Boundary is a large hamlet and as The Boundary a former civil parish, in South Derbyshire situated between the towns of Swadlincote and Ashby-de-la-Zouch on the A511 route. It is west of the village of Smisby and forms part of the county border with Leicestershire, hence its name. Residences on the north side of the A511 lie in Derbyshire and those on the south side lie within Leicestershire. The hamlet now falls within the civil parishes of Smisby, Derbyshire and Ashby-de-la-Zouch, Leicestershire. In 1931 the parish had a population of 87.

==Early history==
Boundary was formerly an extra-parochial track, from 1866 The Boundary was a civil parish in its own right until it was abolished on 1 April 1934 and merged with Smisby. The inhabitants attend the churches at Blackfordby, Leicestershire, and Smisby. The population in 1881 was 102, principally labourers and their families.

==Today==
Boundary is a long extended village, with a Public House at each end.
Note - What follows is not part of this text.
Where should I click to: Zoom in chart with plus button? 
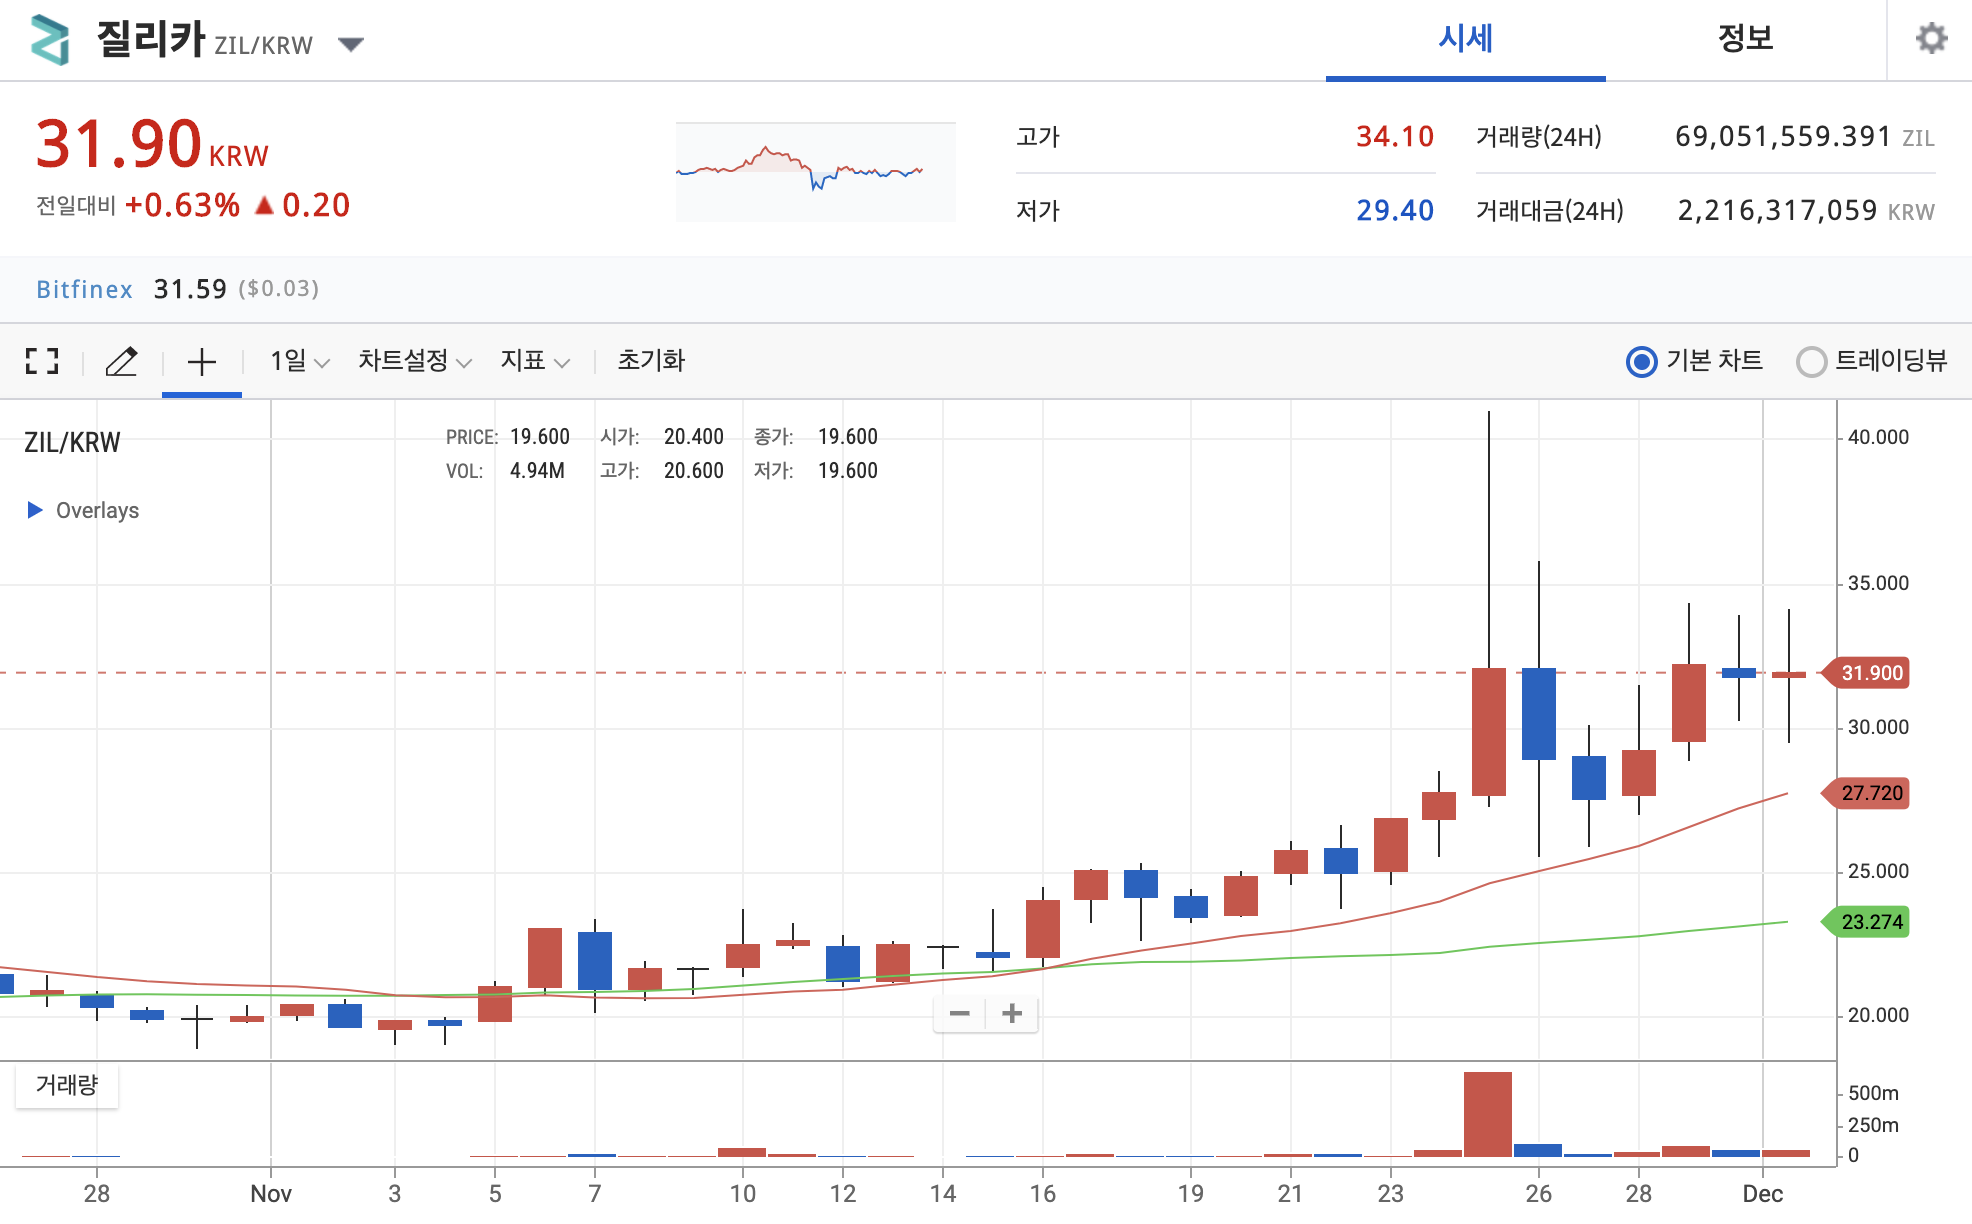(x=1012, y=1014)
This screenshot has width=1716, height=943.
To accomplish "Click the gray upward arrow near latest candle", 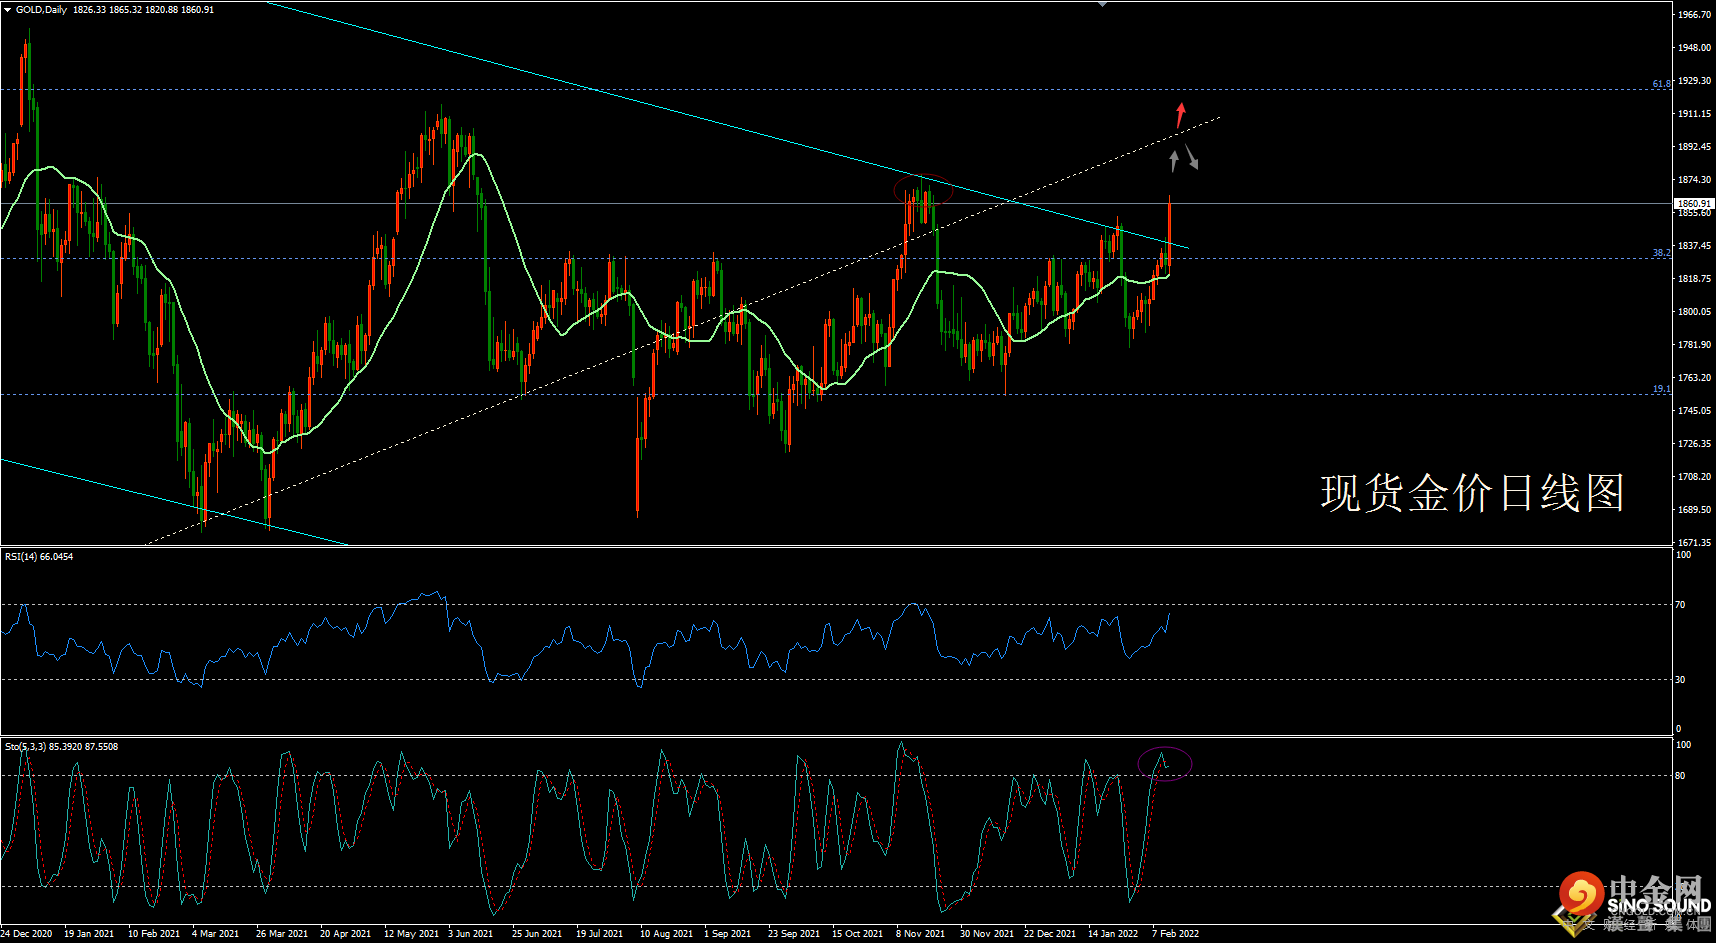I will pyautogui.click(x=1174, y=160).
The earliest reference to the Greyhound Inn was in the 1857 trade directory when the landlady was Elizabeth Cooper. At the other end of the village towards Ashby was the Red Lion. It got its licence in 1870 and in September 1871 was bought by Brunt & Bucknall of Woodville, together with the 4 cottages adjoining, from Edward and Hannah Moore. The first landlord was John Thornley and he was still there in 1899. The Red Lion was finally demolished in the early 1960s by Frank Jones of Woodville, The Greyhound was also bought by Brunt & Bucknall, but the date of acquisition is not known. This establishment is still serving although it has recently been refurbished.

Nearby villages in include Blackfordby to the south, Hartshorne to the north and Woodville to the west.